The decision of how and where people spend their money is a psychological one based on how the spending makes them feel rather than how wisely the funds are spent.

“There are spenders and there are savers.

Someone who squanders their money on pizza and beer when they can eat at home and save money toward their auto insurance may have psychological issues where they need to have a good time,” notes Worters.

Saving money on auto insurance coverage, on the other hand, can be costly in the long run. Minimal liability insurance is required by law for all vehicle owners, but it may not be sufficient to cover the damages sustained in a serious multi-vehicle accident or one involving an expensive vehicle, putting the policyholder’s other assets at risk.

“In today’s litigious society, buying only the minimum amount of liability means you are likely to pay more out-of-pocket—and those costs may be steep,” says Worters.

While industry experts predicted that as the recession began, more consumers would drop their auto insurance coverage entirely, the Insurance Research Council’s Public Attitude Monitor 2009 found that most people are maintaining essential coverage while taking steps to reduce their overall insurance costs.

With nearly one out of every ten Americans out of work and others struggling to make ends meet with less money, many people are looking for ways to save money. There are smart ways to save money on auto insurance, but there are also mistakes that can leave you dangerously underinsured.

Worters believes there are better ways to save money than carrying only the bare minimum of coverage required by law.

On cars worth less than $1,000, consumers should consider dropping collision and/or comprehensive coverage. In general, the insurance industry and consumer groups recommend a minimum of $100,000 in bodily injury coverage per person and $300,000 per accident.

Raising deductibles may also be a good way to save money if you can afford it. According to Worters, increasing your deductible from $250 to $500 can reduce your collision and comprehensive coverage costs by 15 to 30% on average, while going to a $1,000 deductible can save you 40% or more.

According to the IRC Public Attitude Monitor, 15% of those polled have increased their insurance deductibles or reduced the amount of coverage in order to save money on premiums.

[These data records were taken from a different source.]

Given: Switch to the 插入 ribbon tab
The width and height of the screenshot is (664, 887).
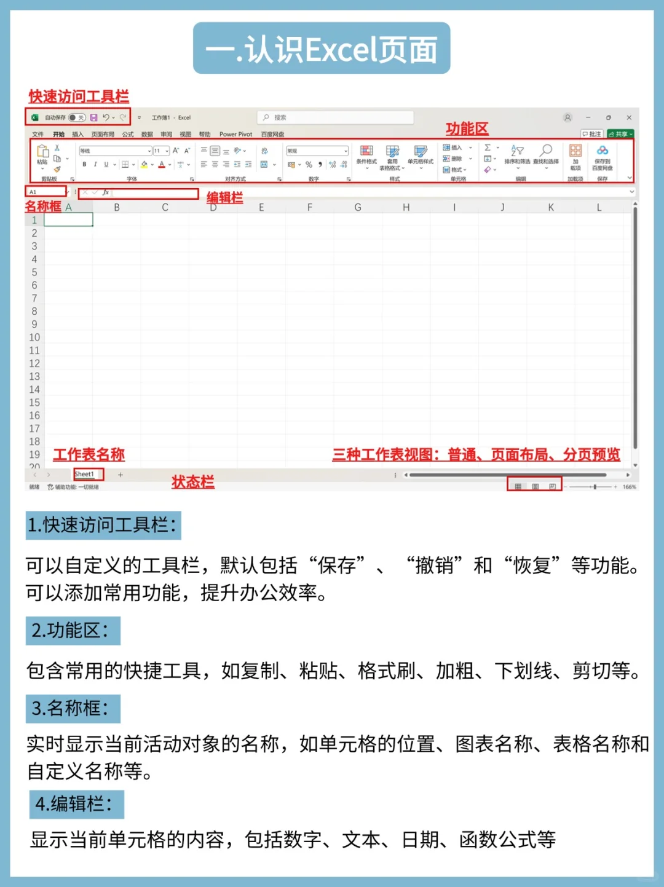Looking at the screenshot, I should (x=78, y=133).
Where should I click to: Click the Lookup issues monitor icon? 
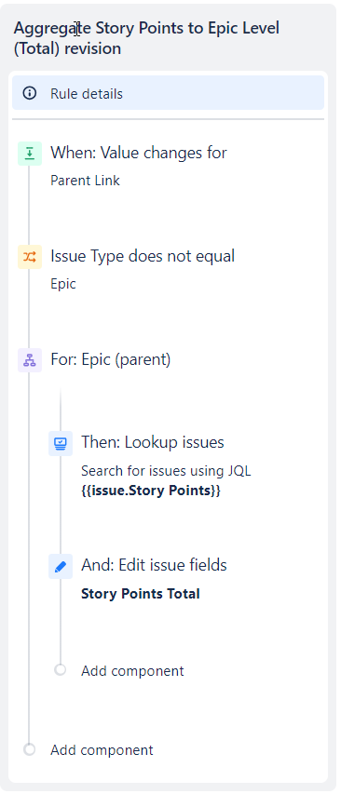pos(61,444)
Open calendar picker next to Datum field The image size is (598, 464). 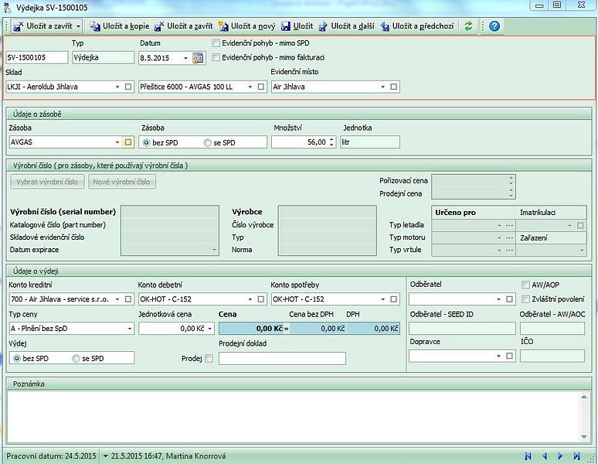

“These findings confirm that most Americans recognize the importance of maintaining essential insurance coverage on their homes and cars, but they also show Americans are willing to shop and reevaluate their insurance needs in order to reduce insurance costs,” says Elizabeth A. Sprinkel, senior vice president of the IRC.

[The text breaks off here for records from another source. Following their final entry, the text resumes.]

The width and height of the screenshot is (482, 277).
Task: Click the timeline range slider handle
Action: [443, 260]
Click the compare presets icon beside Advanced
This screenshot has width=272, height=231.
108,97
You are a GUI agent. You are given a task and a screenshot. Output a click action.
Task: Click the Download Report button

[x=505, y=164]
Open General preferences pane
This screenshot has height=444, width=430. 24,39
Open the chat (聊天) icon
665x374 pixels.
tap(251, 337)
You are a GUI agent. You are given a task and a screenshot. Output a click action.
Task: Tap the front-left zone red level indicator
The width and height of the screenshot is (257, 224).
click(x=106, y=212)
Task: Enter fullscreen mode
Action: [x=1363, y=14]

The Insurance Information Institute offers the following tips for saving money on your insurance coverage:

  1. For older vehicles, consider dropping collision and/or comprehensive coverage. As a general rule, it makes no sense to pay comprehensive or collision insurance on a car worth less than $1,000 because any claim payment would not significantly exceed your premiums minus the deductible.
  2. Get your homeowners and auto insurance from the same company. Many insurers offer discounts if you purchase two or more types of insurance from them. You may also qualify for a discount if you insure more than one vehicle with the same company. Some insurers offer discounts to long-term customers.
  3. Keep your credit in good standing. Keep an eye on your credit rating because it can affect how much you pay for insurance (as well as the cost and availability of financing for the auto purchase).
  4. Look for safe driver discounts. Companies provide discounts to policyholders who have not had any accidents or moving violations in several years. If you have recently completed a defensive driving course, you may also be eligible for a premium reduction.
  5. Benefit from low-mileage discounts. Some companies provide discounts to drivers who drive fewer miles per year than the average. Drivers who carpool to work may also be eligible for low mileage discounts.
  6. Inquire about other discounts: Group insurance, a good student discount for young people who take drivers education and/or get good grades, and a defensive driving discount are all possible options.